Council and staff also debated phasing. Staff explained that completing the work as a single contract could capture efficiencies because subcontractors would already be onsite to finish remodeling tasks in a subsequent year; conversely, phasing could reduce near-term spending but increase long-term costs. The presenter noted some site items — sidewalks and driveway — were being proposed from separate street and sidewalk categories so they could proceed whether the library expansion moves ahead.
Council members asked for and received budget detail on reserves and other funds. Staff said the parking-lot reserve balance is $306,000 and a general government capital reserve is $384,000; parking-lot work was estimated at about $70,000. Staff also said last year the library fund earned $481,000 in interest and that this year's interest receipts to date were lower, with $69,000 received so far.
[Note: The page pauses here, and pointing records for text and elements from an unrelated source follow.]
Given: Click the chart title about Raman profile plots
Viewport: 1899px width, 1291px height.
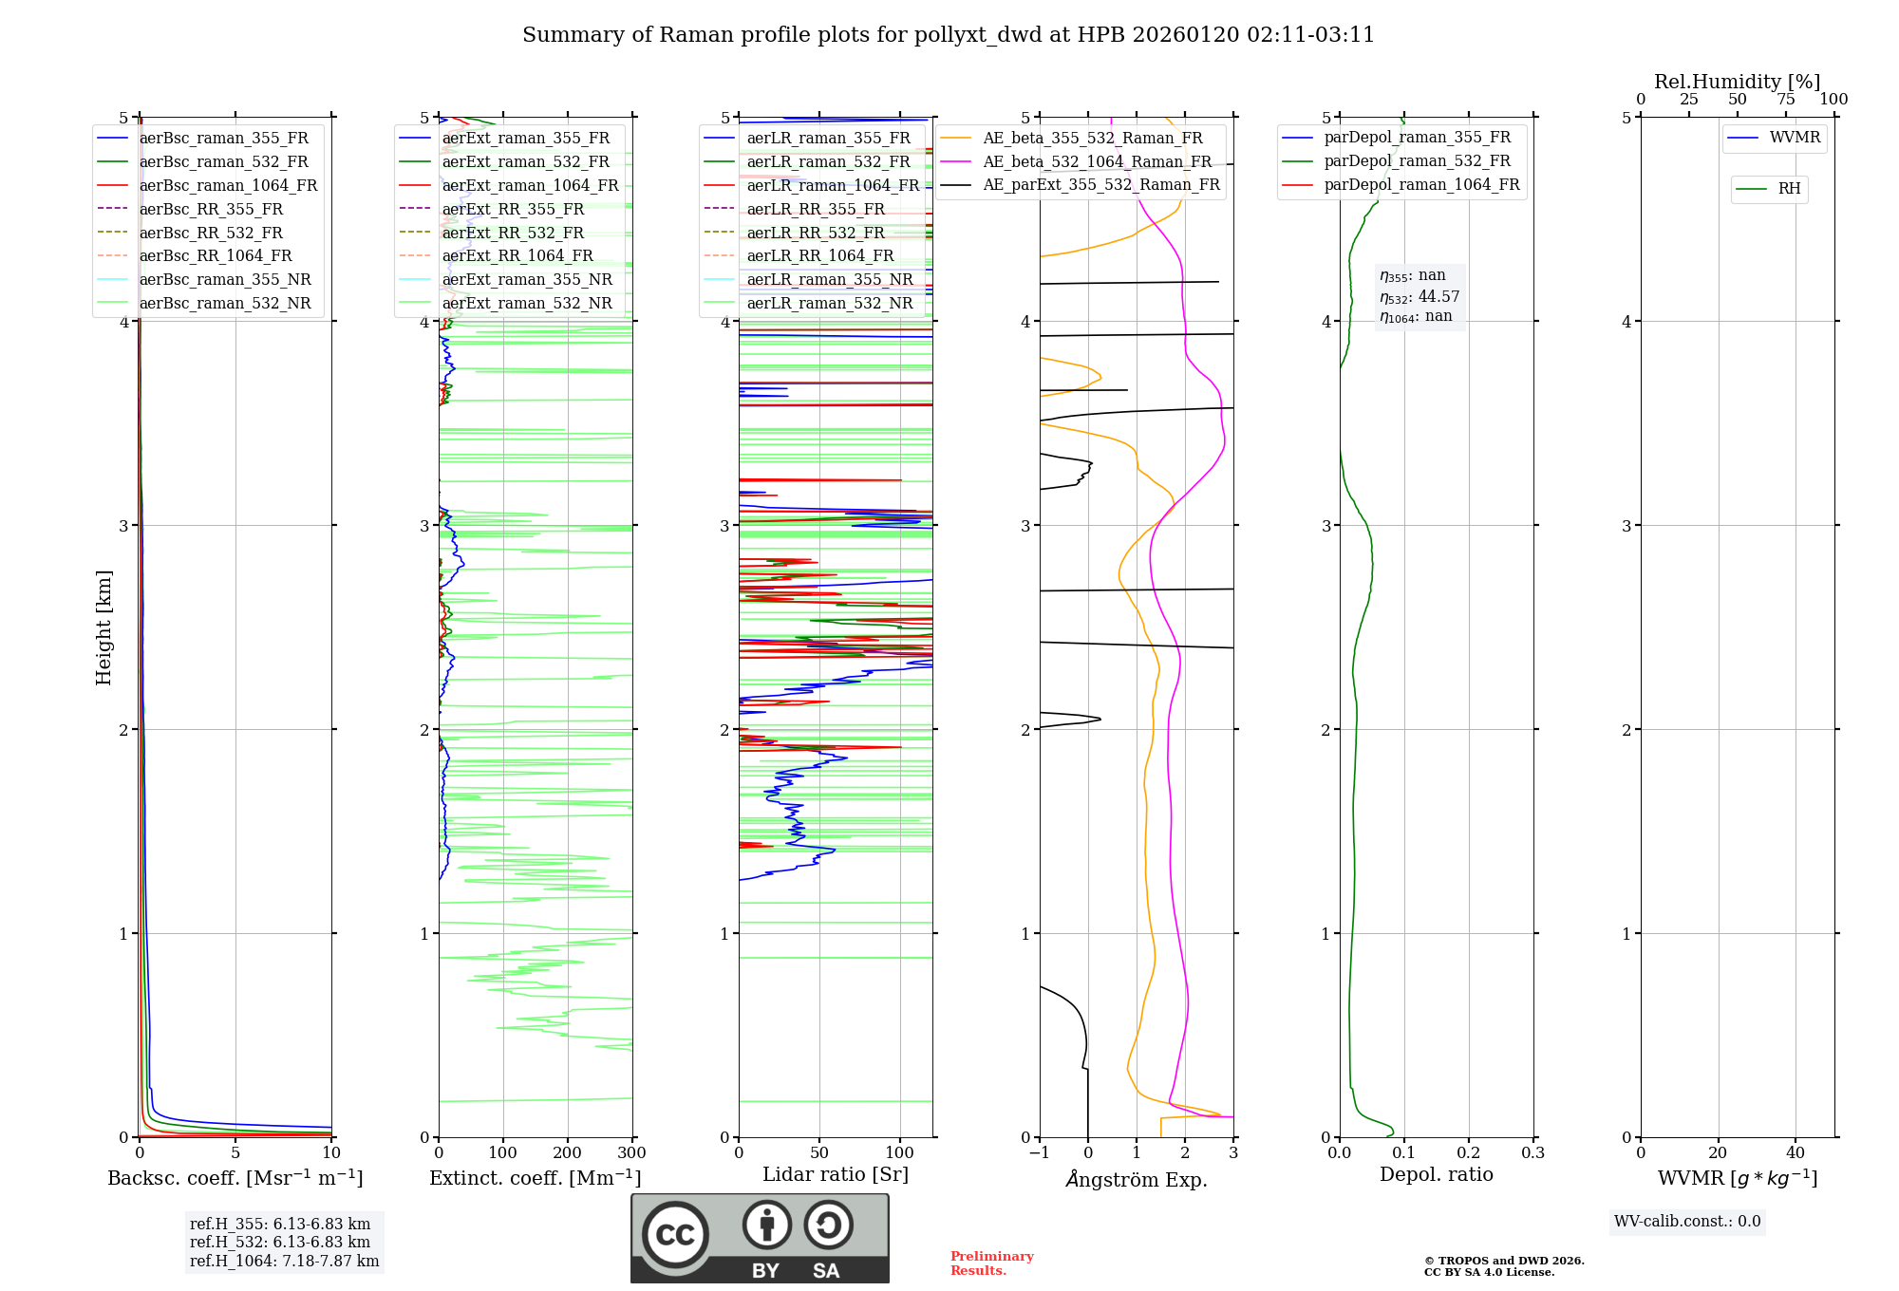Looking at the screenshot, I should pos(948,35).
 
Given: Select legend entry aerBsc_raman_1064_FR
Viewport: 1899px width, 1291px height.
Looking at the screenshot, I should pos(228,185).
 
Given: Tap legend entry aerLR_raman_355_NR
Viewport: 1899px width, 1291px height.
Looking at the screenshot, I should pos(829,279).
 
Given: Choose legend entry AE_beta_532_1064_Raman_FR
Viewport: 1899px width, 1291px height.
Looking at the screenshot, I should pos(1097,161).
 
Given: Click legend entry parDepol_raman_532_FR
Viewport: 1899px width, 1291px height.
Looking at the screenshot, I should pos(1417,161).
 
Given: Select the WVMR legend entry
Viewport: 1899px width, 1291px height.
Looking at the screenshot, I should pos(1795,138).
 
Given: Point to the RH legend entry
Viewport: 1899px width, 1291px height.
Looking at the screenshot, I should pos(1789,189).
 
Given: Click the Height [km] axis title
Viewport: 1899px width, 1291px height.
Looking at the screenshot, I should pos(103,627).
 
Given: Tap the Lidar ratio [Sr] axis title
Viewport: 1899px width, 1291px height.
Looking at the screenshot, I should pos(835,1174).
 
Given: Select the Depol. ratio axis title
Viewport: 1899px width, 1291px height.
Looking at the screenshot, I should pos(1436,1174).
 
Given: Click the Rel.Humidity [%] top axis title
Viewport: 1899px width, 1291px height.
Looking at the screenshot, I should pos(1737,82).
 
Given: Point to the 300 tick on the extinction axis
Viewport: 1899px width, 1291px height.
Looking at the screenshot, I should pos(631,1153).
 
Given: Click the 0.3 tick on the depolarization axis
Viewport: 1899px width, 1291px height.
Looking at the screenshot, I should pos(1532,1153).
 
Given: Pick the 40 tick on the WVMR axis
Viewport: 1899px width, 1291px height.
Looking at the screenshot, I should pos(1795,1153).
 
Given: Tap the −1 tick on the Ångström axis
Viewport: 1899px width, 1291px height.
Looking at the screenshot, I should pos(1039,1153).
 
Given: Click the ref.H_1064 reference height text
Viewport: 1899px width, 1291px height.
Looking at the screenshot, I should pos(284,1262).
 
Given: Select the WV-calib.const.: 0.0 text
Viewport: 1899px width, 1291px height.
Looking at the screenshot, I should pos(1686,1222).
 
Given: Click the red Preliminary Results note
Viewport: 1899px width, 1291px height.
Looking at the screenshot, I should pos(991,1263).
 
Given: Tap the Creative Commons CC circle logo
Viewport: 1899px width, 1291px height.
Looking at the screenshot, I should pos(675,1234).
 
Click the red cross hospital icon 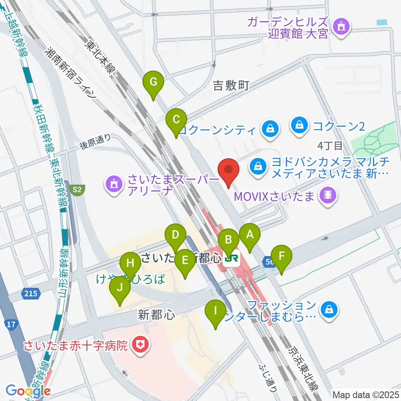(x=136, y=345)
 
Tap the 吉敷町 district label (x=231, y=86)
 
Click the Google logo (x=28, y=391)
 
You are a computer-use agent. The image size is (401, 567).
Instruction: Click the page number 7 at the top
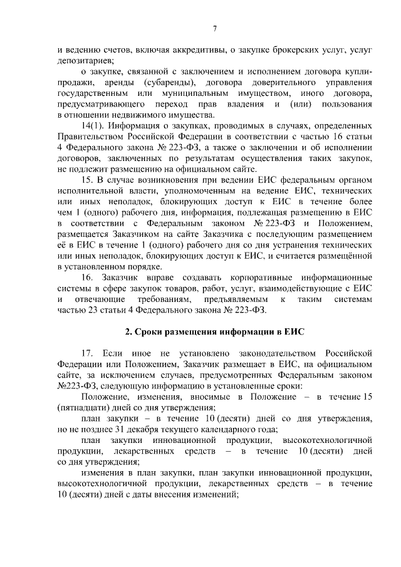[214, 29]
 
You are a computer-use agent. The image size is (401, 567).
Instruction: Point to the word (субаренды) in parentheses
[164, 83]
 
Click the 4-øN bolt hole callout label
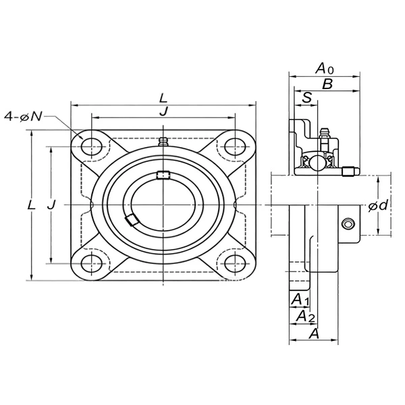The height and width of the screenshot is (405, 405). click(23, 117)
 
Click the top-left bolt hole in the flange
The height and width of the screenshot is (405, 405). click(91, 146)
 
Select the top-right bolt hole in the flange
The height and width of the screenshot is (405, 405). click(235, 146)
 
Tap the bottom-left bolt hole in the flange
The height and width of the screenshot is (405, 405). click(91, 263)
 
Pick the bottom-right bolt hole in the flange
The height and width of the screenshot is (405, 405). click(235, 263)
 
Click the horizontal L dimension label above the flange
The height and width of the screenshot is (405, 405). click(163, 99)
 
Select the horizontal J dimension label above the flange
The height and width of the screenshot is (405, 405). click(163, 111)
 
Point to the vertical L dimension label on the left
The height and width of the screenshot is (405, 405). click(31, 205)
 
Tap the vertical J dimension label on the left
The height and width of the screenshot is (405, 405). click(51, 205)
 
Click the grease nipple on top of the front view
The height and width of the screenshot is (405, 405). click(163, 142)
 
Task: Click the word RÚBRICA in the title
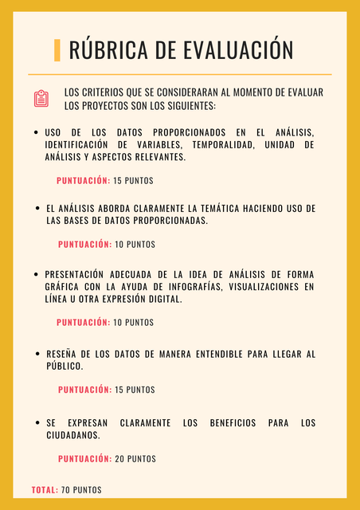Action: [x=109, y=50]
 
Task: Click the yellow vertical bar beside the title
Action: [x=57, y=50]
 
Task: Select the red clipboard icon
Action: [x=41, y=98]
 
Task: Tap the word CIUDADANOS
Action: [x=72, y=436]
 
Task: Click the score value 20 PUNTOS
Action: [x=135, y=459]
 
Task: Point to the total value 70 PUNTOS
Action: [x=81, y=489]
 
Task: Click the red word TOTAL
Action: [x=45, y=489]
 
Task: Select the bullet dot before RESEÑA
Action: [x=37, y=353]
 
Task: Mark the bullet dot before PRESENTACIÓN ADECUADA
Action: [x=37, y=273]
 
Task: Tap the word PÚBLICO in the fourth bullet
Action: [x=65, y=367]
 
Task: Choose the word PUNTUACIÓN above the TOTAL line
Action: [x=84, y=459]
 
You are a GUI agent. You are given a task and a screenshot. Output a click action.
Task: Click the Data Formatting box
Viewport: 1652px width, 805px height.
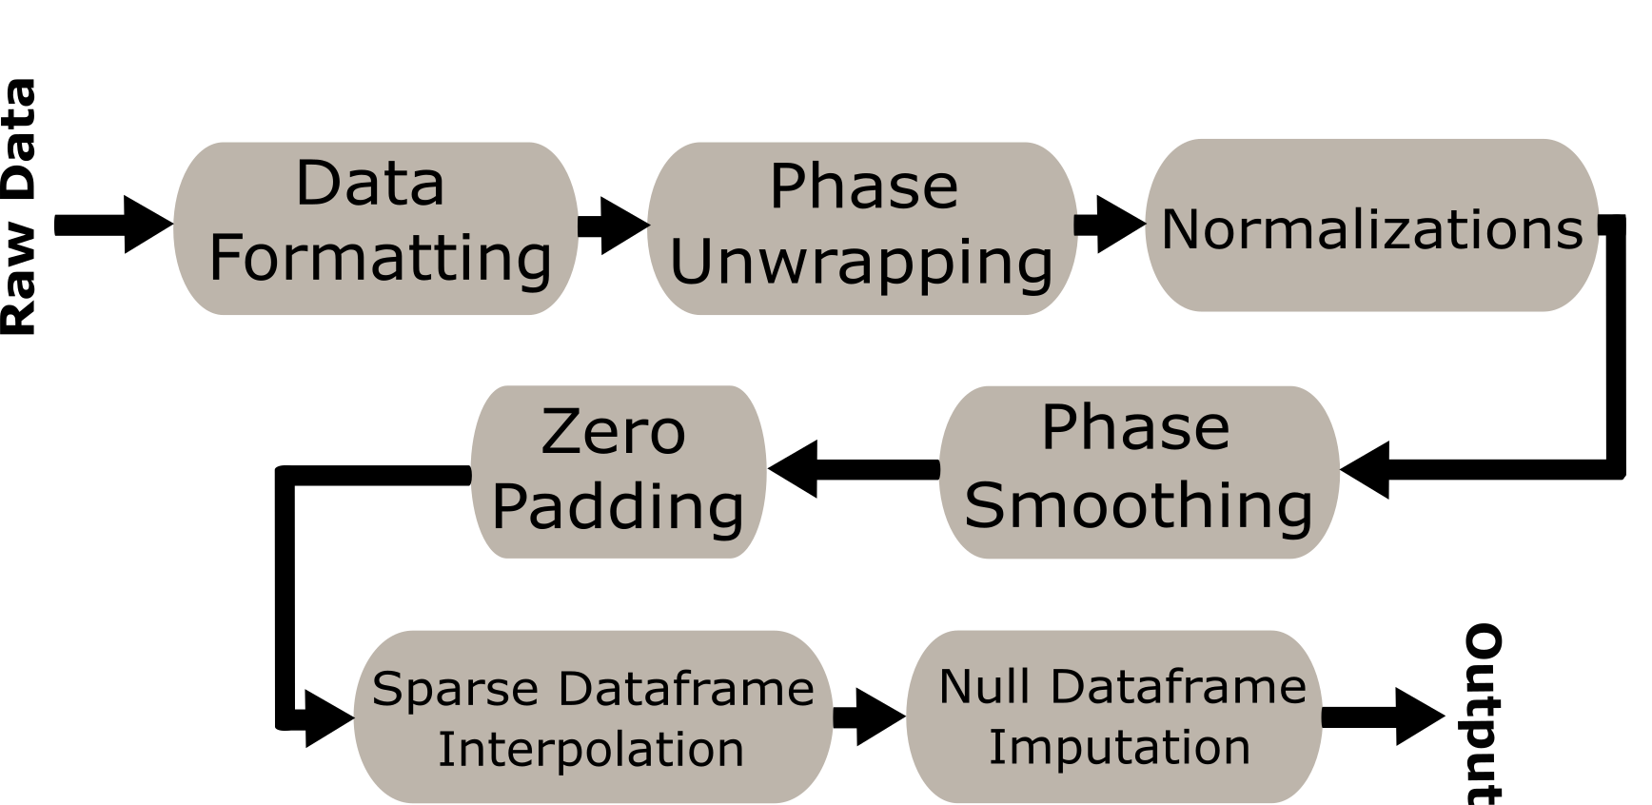[375, 228]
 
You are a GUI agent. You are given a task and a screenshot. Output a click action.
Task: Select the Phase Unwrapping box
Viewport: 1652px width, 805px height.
[862, 228]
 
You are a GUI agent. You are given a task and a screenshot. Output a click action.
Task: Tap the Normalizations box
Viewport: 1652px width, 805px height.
[1371, 226]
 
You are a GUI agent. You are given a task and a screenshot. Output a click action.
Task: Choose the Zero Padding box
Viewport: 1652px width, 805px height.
[619, 472]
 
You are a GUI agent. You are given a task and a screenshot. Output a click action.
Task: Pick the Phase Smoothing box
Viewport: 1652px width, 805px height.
[1139, 472]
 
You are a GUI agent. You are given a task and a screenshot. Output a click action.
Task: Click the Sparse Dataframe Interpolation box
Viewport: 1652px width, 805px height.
[593, 717]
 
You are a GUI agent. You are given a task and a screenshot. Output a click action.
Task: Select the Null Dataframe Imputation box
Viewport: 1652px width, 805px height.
[1114, 717]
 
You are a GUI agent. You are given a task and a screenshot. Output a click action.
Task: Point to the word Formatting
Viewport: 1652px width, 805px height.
[381, 259]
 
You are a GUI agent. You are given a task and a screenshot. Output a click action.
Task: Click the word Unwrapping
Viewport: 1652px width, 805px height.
[862, 263]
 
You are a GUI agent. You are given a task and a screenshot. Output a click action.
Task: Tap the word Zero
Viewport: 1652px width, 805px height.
[614, 432]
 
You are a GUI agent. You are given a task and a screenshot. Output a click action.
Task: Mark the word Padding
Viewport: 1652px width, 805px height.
[619, 506]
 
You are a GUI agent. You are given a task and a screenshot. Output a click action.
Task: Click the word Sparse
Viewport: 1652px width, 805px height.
[455, 689]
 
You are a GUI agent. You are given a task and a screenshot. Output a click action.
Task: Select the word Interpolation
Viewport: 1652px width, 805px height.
[591, 749]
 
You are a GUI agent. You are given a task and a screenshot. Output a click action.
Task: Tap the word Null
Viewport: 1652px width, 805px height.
[984, 686]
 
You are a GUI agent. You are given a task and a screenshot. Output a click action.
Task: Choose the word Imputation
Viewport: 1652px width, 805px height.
[1119, 747]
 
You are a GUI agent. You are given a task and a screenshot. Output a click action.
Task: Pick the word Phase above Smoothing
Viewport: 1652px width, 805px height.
[1135, 428]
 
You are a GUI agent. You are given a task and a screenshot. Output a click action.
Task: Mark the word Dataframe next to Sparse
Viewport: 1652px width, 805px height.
[686, 689]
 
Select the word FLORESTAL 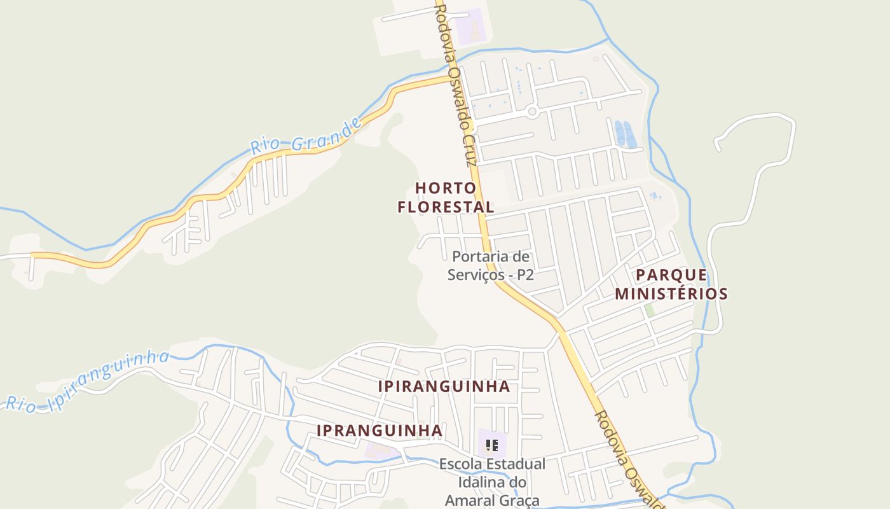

Several members pressed staff for final plans and engineering review before committing to the full contract. The presenter said they were "waiting for her to sign off" — referring to the city engineer — and offered to round up outstanding questions for the next meeting if council preferred to delay action.
A councilmember moved to approve consideration of the library project and bid approvals; another councilmember seconded. The clerk called a roll-call vote and the motion carried with recorded "Yay" votes; the council then adjourned.
The council did not adopt a final construction contract at the meeting. City staff will complete outstanding engineering sign-off and finalize the bid worksheet and recommended awards; council members said they expect to defend the decision to residents by emphasizing savings from interest, donations and grants.
The meeting record shows the council discussed next steps and staff follow-up but did not set a specific date for final contract authorization.